The acceptance letter to Northwood University felt heavy in my hand, a death sentence I'd already served.
My first life flashed before my eyes, a horror film I couldn't unsee. I had pushed Ethan, my high school boyfriend, to go to Northwood with me, believing it was our golden ticket.
We married, young and hopeful. Then Tiffany Bell, his forever crush, died. Muggers, they said. But Ethan, he saw a different killer. He saw me.
He said if he hadn't gone to Northwood, if he'd stayed, he could have saved Tiffany. His grief twisted into a monstrous blame, and one night, his hands, the same hands that once held mine, ended my life.
He thought I was the reason Tiffany wasn't his, the reason she was gone. His delusion was my executioner.
Now, I was back. The air in my lungs was real, the excited chatter of my parents a distant buzz. I was standing in our living room, Ethan beside me, both of us holding identical Northwood acceptance letters.
And then Tiffany Bell, blonde and beaming, made her announcement, the one that triggered my return.
"Northwood said no," she chirped, not a hint of disappointment in her voice. "So, I'm going to work at the auto parts plant with my dad!"
This was it, the exact moment. My second chance.
Tiffany turned to Ethan, her eyes wide and hopeful, a look I knew too well. "Ethan, why don't you come work at the plant with me? It'll be fun, just like old times." She fluttered her eyelashes, a practiced move.
Ethan, standing beside me, didn't hesitate. "Yeah, Tiff, that sounds great," he said, a strange light in his eyes. He dropped his Northwood letter onto the coffee table like it was trash. "Northwood can wait. You're more important."
He was reborn too, I realized with a sickening lurch.
His obsession with "saving" Tiffany was already in motion. He was making the exact choice he thought would have saved her before, the choice that, in his mind, I had prevented.
He actually looked at me, his expression unreadable. "You wouldn't understand, Sarah. This is something I have to do."

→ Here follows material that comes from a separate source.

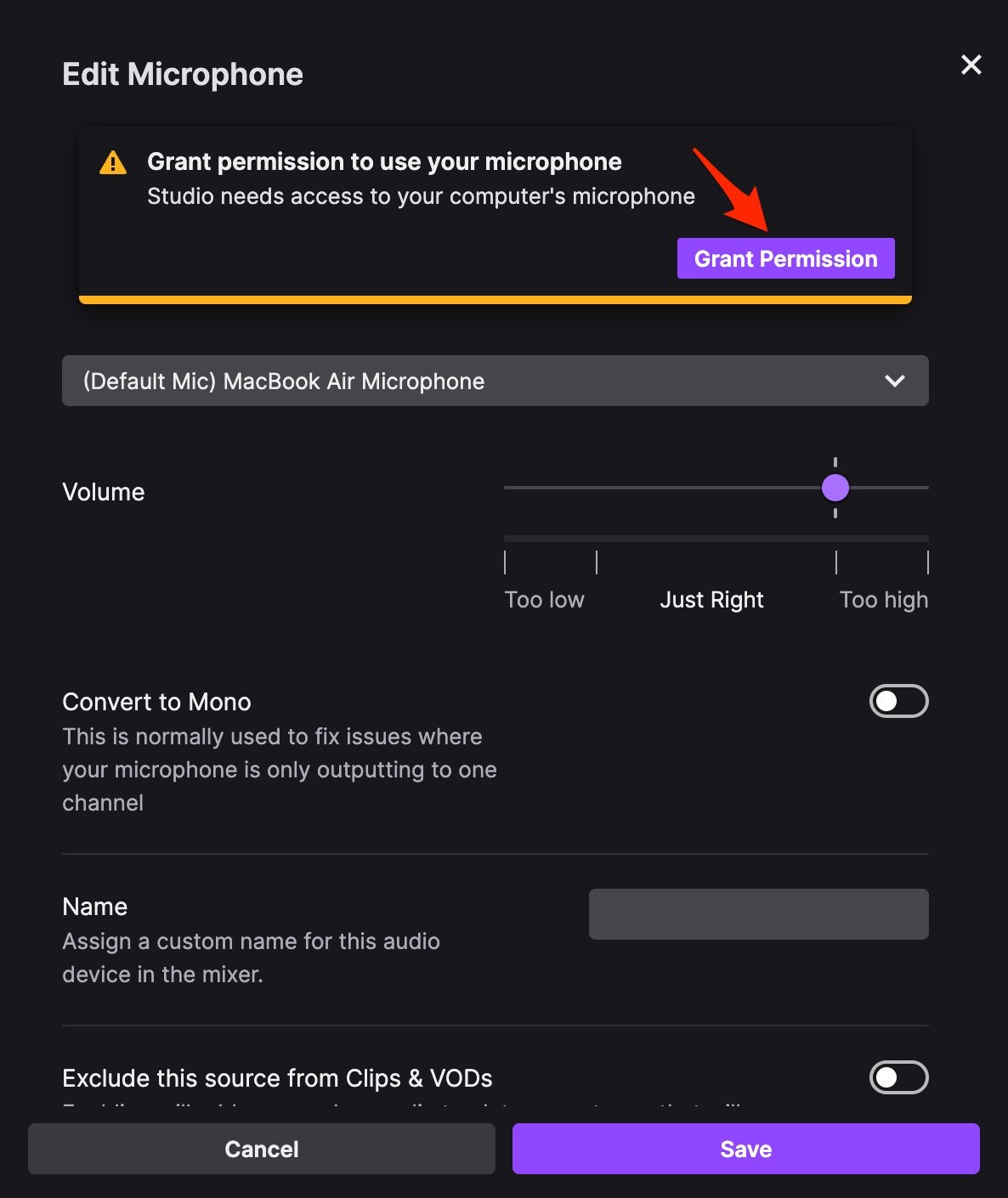Click the chevron on the mic selector
1008x1198 pixels.
coord(894,381)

He was already distancing himself, already painting me as the outsider to his grand, heroic narrative with Tiffany. He was rejecting the path we'd shared, the path that, in his twisted memory, led to his pain and my supposed culpability.

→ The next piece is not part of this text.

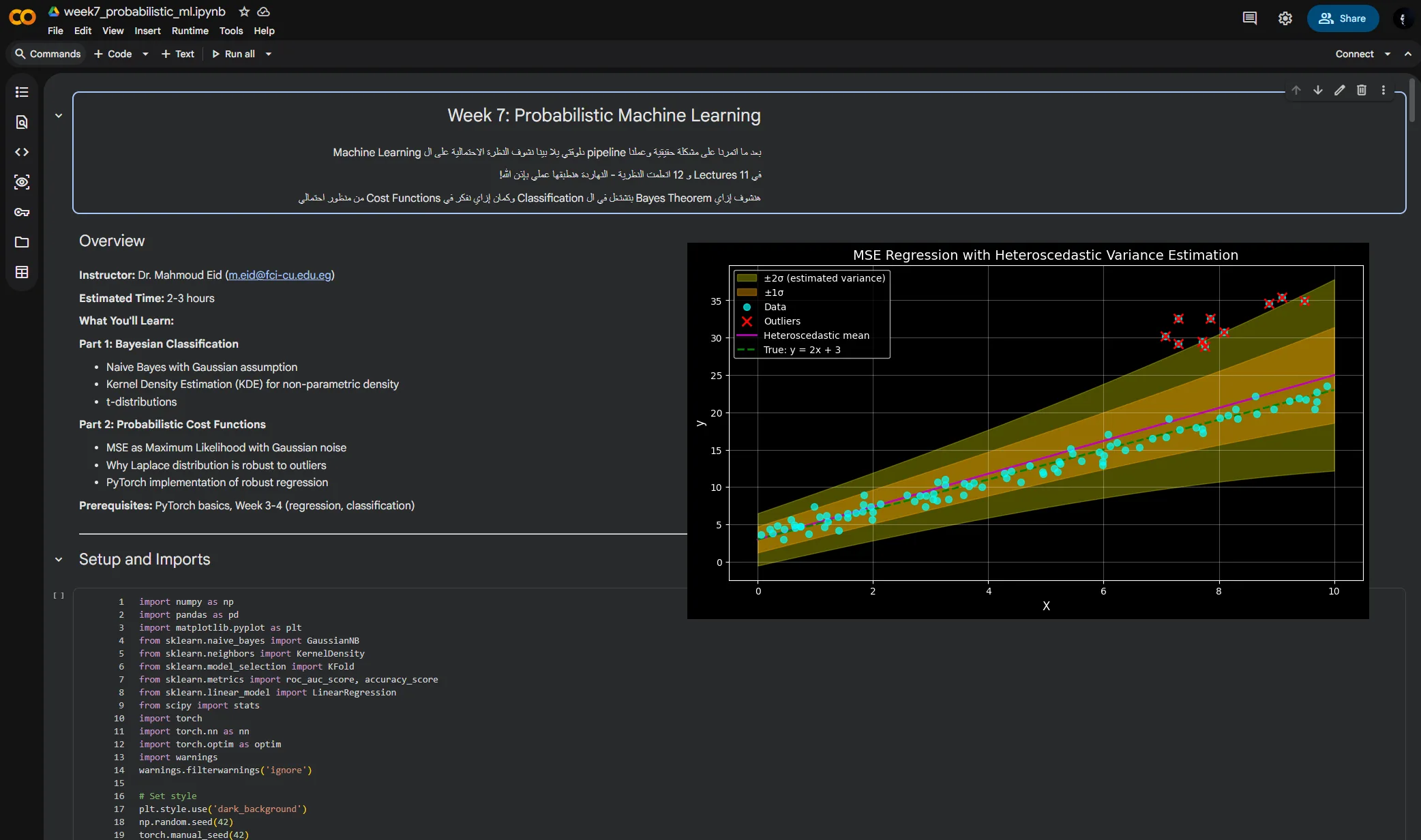Open the Connect options dropdown arrow
1421x840 pixels.
1388,54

I felt a cold wave wash over me. He knew. Or at least, he thought he knew how this was all supposed to play out. He was operating on his own script from a life I now desperately wanted to rewrite.
Trying to convince him otherwise would be like talking to a brick wall, a brick wall that had already crushed me once.
So, I wouldn't. I wouldn't try to change his mind. I wouldn't beg him to come to Northwood with me like I did the first time. My own survival was paramount now. Let him chase his ghost.
Ethan then had the nerve to look at me, a smirk playing on his lips. "Hey, Sarah," he said, his tone dripping with condescension. "Maybe you could get a job at the plant too. We could all hang out."
I almost laughed. Me, at the auto parts plant? After what I knew? "No, Ethan," I said, my voice flat. "I don't think so."